From the commit note below about callee-saved registers, write out word for word the stretch that opens with the words containing "Don't block quick" and closes with "from allocating it.".

» Passage provided
-*-*-

Don't block quick callee saved registers for optimizing.
This change builds on:
https://android-review.googlesource.com/#/c/118983/
- Also fix x86_64 assembler bug triggered by this change.
- Fix (and improve) x86's backend byte register usage.
- Fix a bug in baseline register allocator: a fixed
out register must prevent inputs from allocating it.
Change-Id: I4883862e29b4e4b6470f1823cf7eab7e7863d8ad
diff --git a/compiler/optimizing/code_generator.cc b/compiler/optimizing/code_generator.cc
index 461409d..5334031 100644
--- a/compiler/optimizing/code_generator.cc
+++ b/compiler/optimizing/code_generator.cc
@@ -177,6 +177,31 @@
}
}
+void CodeGenerator::MaybeBlockPhysicalRegisters(Location loc, bool is_output) const {
+ // The DCHECKS below check that a register is not specified twice in
+ // the summary.
+ // Note that fixed output registers are allowed to overlap with fixed input and
+ // temp registers: the writer of the location summary has to make sure they
+ // don't conflict with each other.

-*-*-

» Material supplied
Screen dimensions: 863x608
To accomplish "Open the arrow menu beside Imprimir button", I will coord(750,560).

-*-*-

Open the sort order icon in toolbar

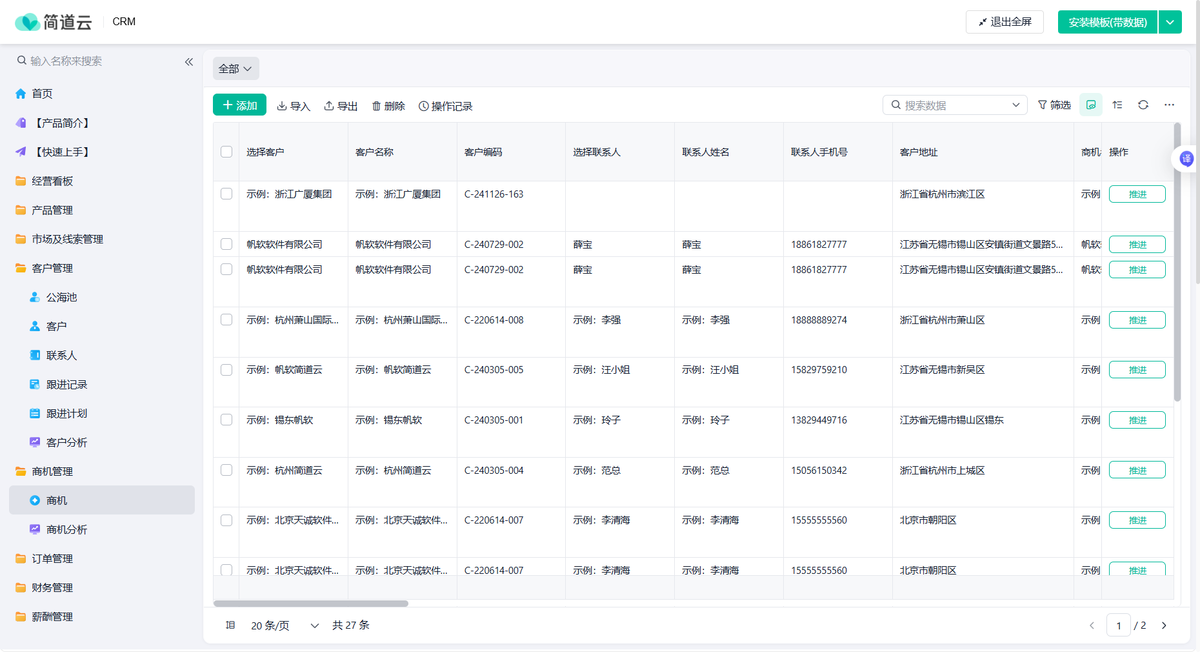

-*-*-

» Answer to the task
Don't block quick callee saved registers for optimizing.
This change builds on:
https://android-review.googlesource.com/#/c/118983/
- Also fix x86_64 assembler bug triggered by this change.
- Fix (and improve) x86's backend byte register usage.
- Fix a bug in baseline register allocator: a fixed
out register must prevent inputs from allocating it.